Aber was sollen wir tun, wenn die
Liebe in der Ehe erkaltet ist, wenn das Zusammenleben zweier Menschen
hoffnungslos zerrüttet ist, wenn die Ehepartner einander nicht mehr ertragen?
Heute werden die Bande zwischen zwei Menschen, die einmal ja zueinander gesagt
haben, mehr denn je von unterschiedlichen
Informationen und Interessen zerrissen. Nach Jahren und Jahrzehnten eines
eskalierenden Ehekriegs scheint eine Versöhnung oft nicht mehr möglich,
besonders bei materiellen Interessen (z. B. Beruf, Wohnung) oder
unterschiedlichen Ansichten über die Erziehung der Kinder.
Manchmal kommen schwerwiegende Dinge
hinzu: Ehebruch, andauernde Verweigerung (unserer Ansicht nach auch eine Form
des Ehebruchs), Kindesmißbrauch.
Natürlich rufen wir als Christen
dazu auf, Gottes Gebote und Worte zu befolgen, das heißt alles zu tun, um die
Ehe zu retten, um die Kinder in der geborgenen Atmosphäre der Familie
aufwachsen zu lassen.
Aber heutzutage gibt es immer mehr
Extremsituationen. Mann und Frau kommen einfach nicht mehr miteinander aus.
Wenn die Achtung voreinander verletzt ist, wenn unheilbare Wunden geschlagen
wurden, wird das Zusammenleben immens schwierig. Die Streitereien schlagen in
Haß um – Familientragödien können die Folge sein.

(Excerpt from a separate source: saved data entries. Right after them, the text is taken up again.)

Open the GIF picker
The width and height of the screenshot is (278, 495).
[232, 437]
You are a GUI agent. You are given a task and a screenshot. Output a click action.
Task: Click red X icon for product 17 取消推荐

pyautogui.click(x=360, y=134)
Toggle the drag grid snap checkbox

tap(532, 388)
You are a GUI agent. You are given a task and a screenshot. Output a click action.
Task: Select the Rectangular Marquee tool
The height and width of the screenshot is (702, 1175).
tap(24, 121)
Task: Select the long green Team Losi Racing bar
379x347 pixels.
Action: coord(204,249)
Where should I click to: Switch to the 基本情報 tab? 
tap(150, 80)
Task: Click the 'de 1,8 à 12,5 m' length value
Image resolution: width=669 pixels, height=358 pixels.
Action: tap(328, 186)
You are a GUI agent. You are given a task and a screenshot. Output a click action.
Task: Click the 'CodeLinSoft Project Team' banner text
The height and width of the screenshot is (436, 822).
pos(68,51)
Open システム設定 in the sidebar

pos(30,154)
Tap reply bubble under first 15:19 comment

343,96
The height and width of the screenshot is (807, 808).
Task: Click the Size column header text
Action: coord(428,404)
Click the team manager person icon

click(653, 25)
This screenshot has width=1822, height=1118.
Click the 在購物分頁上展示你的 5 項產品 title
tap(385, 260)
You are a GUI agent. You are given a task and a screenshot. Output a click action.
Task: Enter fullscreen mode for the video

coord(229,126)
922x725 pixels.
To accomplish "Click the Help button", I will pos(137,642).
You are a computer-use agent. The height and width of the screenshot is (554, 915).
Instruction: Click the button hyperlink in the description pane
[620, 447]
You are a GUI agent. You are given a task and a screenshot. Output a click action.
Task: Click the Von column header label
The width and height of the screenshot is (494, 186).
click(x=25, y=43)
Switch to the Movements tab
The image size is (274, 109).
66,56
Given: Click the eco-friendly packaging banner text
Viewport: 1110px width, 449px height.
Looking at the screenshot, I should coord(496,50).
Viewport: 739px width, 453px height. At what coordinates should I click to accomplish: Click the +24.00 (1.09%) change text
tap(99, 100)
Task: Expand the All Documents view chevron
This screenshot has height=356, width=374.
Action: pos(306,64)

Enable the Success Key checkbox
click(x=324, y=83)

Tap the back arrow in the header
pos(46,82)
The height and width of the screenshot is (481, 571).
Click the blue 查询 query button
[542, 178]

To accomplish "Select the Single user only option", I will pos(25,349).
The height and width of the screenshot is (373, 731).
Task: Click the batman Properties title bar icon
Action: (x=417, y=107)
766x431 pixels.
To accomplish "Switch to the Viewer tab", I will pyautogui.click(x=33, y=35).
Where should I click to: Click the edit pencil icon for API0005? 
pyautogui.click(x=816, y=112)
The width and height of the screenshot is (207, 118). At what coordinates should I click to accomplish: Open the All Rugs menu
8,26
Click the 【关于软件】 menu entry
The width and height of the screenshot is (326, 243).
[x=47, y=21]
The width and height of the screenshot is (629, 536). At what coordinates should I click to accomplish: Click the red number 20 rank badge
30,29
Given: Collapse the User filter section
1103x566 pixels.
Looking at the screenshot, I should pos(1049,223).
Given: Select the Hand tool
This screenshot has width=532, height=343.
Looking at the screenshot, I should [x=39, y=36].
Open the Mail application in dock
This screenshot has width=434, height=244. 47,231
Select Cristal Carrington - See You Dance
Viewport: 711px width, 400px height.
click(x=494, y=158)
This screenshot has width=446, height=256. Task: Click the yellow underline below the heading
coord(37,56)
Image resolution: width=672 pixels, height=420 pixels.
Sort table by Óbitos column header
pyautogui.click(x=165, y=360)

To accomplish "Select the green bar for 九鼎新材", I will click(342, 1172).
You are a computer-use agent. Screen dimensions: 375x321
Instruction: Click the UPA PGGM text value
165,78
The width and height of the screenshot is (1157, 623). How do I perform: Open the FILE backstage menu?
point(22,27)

Angesichts einer wachsenden Zahl von
unguten Beispielen plädieren wir in gewissen Fällen für eine Trennung, ja sogar
für eine Scheidung und die Möglichkeit der Wiederverheiratung. Die katholische
Kirche stellt hierfür das Instrument
der Annullierung zur Verfügung. In der ganzen Welt, vornehmlich in den USA,
wird immer mehr davon Gebrauch gemacht.
Als größtes Hindernis sehen wir
außer der Frage der Kinder die Worte Jesu, der sagt:
„Wer sich
von seiner Frau scheidet, es sei denn wegen Ehebruchs, der macht, daß sie die
Ehe bricht; und wer eine Geschiedene heiratet, der bricht die Ehe.“ (Matthäus
5,32)
Warum, Jesus, hast du nicht
unterschieden zwischen einer Frau, die schuldlos geschieden ist wegen Ehebruchs
des Mannes, und einer schuldig wegen Ehebruchs Geschiedenen? Warum darf die
schuldlos Geschiedene nicht ein neues Leben mit einem anderen Mann in Liebe
beginnen, wagen wir zu fragen, immer mit dem schlechten Gefühl, uns wegen
solcher öffentlicher Erörterungen vor dem Jüngsten Gericht verteidigen zu
müssen.
Einen kleinen Hoffnungsschimmer
erblicken wir in Matthäus 19,6:
„So sind
sie nun nicht mehr zwei, sondern ein Fleisch. Was nun Gott zusammengefügt hat,
das soll der Mensch nicht scheiden.“
Wenn nun die beiden vielleicht seit
vielen Jahren gar nicht mehr ein Fleisch, geschweige denn ein Geist und eine
Seele sind, dann entfällt der Grund für das Verbot, so wagen wir zu denken.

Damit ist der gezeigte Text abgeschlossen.